Question

find the area of rhombus if its vertices 3,0 4,5 -1,4 -2,-1 taken in order ​

Answer 1

Please refer to the above image for solution!!

Thanks!

Answer 2

Answer:

$\boxed {\mathsf{\blue {24 \: sq. \: units}}}$

Step-by-step explanation:

Let A(3,0), B(4,5), C(-1,4) and D(-2,-1) be the vertices of the rhombus ABCD.
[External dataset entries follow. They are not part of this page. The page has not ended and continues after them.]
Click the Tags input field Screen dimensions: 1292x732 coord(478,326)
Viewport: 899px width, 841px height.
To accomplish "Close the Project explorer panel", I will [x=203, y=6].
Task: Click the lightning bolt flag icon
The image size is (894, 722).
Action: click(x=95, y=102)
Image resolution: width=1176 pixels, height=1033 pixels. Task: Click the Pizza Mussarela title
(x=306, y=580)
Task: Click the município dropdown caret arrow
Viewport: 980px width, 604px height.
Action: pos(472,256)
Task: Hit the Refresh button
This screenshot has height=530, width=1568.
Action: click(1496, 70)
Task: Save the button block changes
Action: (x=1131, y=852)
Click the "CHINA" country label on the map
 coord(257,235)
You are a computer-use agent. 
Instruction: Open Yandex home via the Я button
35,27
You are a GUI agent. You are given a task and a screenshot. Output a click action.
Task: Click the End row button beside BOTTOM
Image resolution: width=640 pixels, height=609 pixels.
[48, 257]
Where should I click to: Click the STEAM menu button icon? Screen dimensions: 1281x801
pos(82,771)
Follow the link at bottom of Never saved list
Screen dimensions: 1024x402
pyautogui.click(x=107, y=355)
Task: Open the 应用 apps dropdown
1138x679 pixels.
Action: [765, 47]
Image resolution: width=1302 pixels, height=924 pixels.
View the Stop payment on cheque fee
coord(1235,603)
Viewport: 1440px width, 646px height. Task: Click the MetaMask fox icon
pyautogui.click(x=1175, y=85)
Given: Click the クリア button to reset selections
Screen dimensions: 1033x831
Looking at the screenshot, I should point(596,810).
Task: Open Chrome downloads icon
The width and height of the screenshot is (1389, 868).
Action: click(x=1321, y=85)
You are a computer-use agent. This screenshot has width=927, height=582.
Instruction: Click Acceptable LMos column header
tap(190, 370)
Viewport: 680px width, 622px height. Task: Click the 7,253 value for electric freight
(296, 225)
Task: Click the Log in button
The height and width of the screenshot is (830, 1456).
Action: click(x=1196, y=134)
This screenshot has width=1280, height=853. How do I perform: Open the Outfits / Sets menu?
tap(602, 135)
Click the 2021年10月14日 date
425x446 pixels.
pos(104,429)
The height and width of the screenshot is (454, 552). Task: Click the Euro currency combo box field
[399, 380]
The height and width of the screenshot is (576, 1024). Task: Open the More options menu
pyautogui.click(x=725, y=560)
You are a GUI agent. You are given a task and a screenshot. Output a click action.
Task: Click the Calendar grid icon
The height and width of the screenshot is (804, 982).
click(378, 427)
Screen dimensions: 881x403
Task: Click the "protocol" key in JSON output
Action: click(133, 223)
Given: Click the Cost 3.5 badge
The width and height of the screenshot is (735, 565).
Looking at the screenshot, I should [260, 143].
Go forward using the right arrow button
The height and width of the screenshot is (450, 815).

$\mathsf {∴ \: Diagonal,\: AC = \sqrt {(-1,-3)^{2}+(4-0)^{2}}}$

$\mathsf {\sqrt {(-4)^{2}+4^{2}}}$

$\mathsf {\sqrt {32}}$

$\mathsf {4 \sqrt {2} units}$

$\mathsf {Diagonal,\: BD = \sqrt {(-2,-4)^{2}+(-1-5)^{2}}}$

$\mathsf {\sqrt {(-6)^{2}+(-6)^{2}}}$

$\mathsf {\sqrt {36+36}}$

$\mathsf {\sqrt {72}}$

$\mathsf {6 \sqrt {2} units}$

$\mathsf {∴ \: Area \: of \: the \: rhombus \: ABCD}$

$\mathsf {\dfrac {1}{2} \times Product \: of \: its \: diagonals }$

$\mathsf {\dfrac {1}{2} \times \: AC \: \times \: BD}$

$\mathsf {\dfrac {1}{2} \times 4 \sqrt {2} \times 6 \sqrt{2}}$

$\mathsf {2 \times 6 \times \sqrt {2} \times \sqrt{2}}$

$\mathsf {12 \times 2}$

$\mathsf {24 \: sq. \: units}$